Leitsatz (amtlich)
Unterbrechung des Zurechnungszusammenhangs durch Begehrensneurose (hier verneinend).
Normenkette
BGB §§ 823, 253
Verfahrensgang
LG Bielefeld (Urteil vom 09.04.2013; Aktenzeichen 2 O 424/09) |
Tenor
Auf die Berufung der Beklagten wird das am 9.4.2013 verkündete Urteil des Einzelrichters der 2. Zivilkammer des LG Bielefeld unter Zurückweisung der weiter gehenden Berufung teilweise abgeändert und wie folgt neu gefasst:
Die Beklagten werden als Gesamtschuldner verurteilt, an den Kläger ein weiteres Schmerzensgeld i.H.v. 34.000 EUR nebst Zinsen i.H.v. 5 Prozentpunkten über dem jeweiligen Basiszinssatz seit dem 8.7.2009 zu zahlen.
Die Beklagten werden als Gesamtschuldner verurteilt, an den Kläger 25 EUR nebst Zinsen i.H.v. 5 Prozentpunkten über dem jeweiligen Basiszinssatz seit dem 1.12.2011 zu zahlen.
Es wird festgestellt, dass die Beklagten als Gesamtschuldner verpflichtet sind, dem Kläger jeden weiteren materiellen und jeden weiteren derzeit noch nicht absehbaren immateriellen Schaden aus Anlass des Unfallgeschehens vom 16.9.2006 zu erstatten, soweit die Ansprüche nicht auf Sozialversicherungsträger oder sonstige Dritte übergegangen sind.

* AUFGABEN
a – Prüfe, ob die folgenden Aussagen mit dem Urteilstext übereinstimmen, und belege jede Antwort mit einem wörtlichen Zitat. (i) Das Urteil des LG Bielefeld wurde am 9.4.2013 verkündet. (ii) Die Berufung der Beklagten hatte vollen Erfolg. (iii) Das weitere Schmerzensgeld beträgt 25.000 EUR.
b – Führe den Urteilstext zum Unfall vom 16.9.2006 im Anschluss an seinen letzten Satz fort.

* BEREITGESTELLTE DATEN
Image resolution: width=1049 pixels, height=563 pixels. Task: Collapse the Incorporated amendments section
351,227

---

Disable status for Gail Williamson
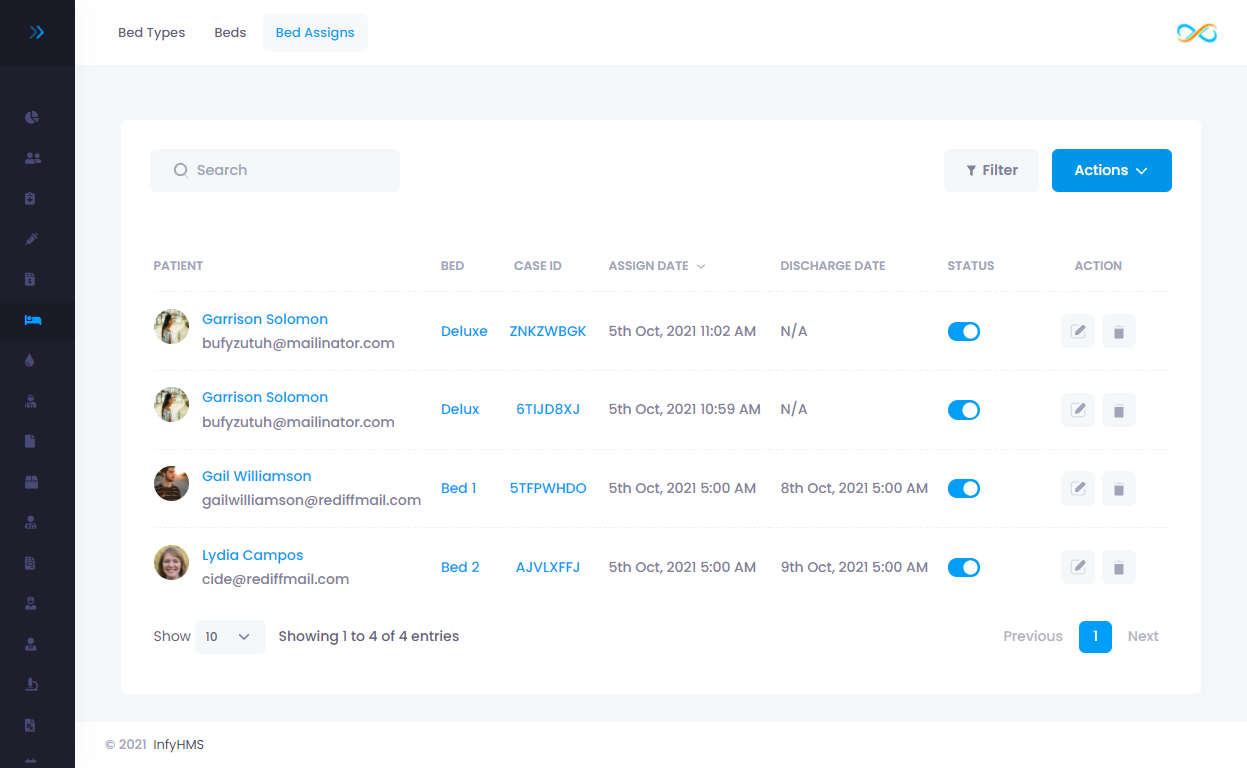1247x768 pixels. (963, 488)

* ERWARTETE ANTWORTEN
a –
(i) Ja: „das am 9.4.2013 verkündete Urteil des Einzelrichters der 2. Zivilkammer des LG Bielefeld“
(ii) Nein: „unter Zurückweisung der weiter gehenden Berufung teilweise abgeändert“
(iii) Nein: „ein weiteres Schmerzensgeld i.H.v. 34.000 EUR“

b –
Die Beklagten werden als Gesamtschuldner verurteilt, den Kläger von vorgerichtlichen Anwaltskosten in Höhe einer 1,3 - fachen Geschäftsgebühr nach einem Gegenstandswert von bis zu 45.000 EUR freizustellen.
Die weiter gehende Klage wird abgewiesen.
Von den Kosten des Rechtsstreits erster Instanz tragen der Kläger 35 % und die Beklagten als Gesamtschuldner 65 %.
Von den Kosten des Rechtsstreits zweiter Instanz tragen der Kläger 20 % und die Beklagten als Gesamtschuldner 80 %.
Die Beklagten dürfen die Vollstreckung durch Sicherheitsleistung i.H.v. 110 % des aufgrund des Urteils vollstreckbaren Betrages abwenden, wenn nicht zuvor der Kläger Sicherheitsleistung i.H.v. 110 % des jeweils zu vollstreckenden Betrages leistet.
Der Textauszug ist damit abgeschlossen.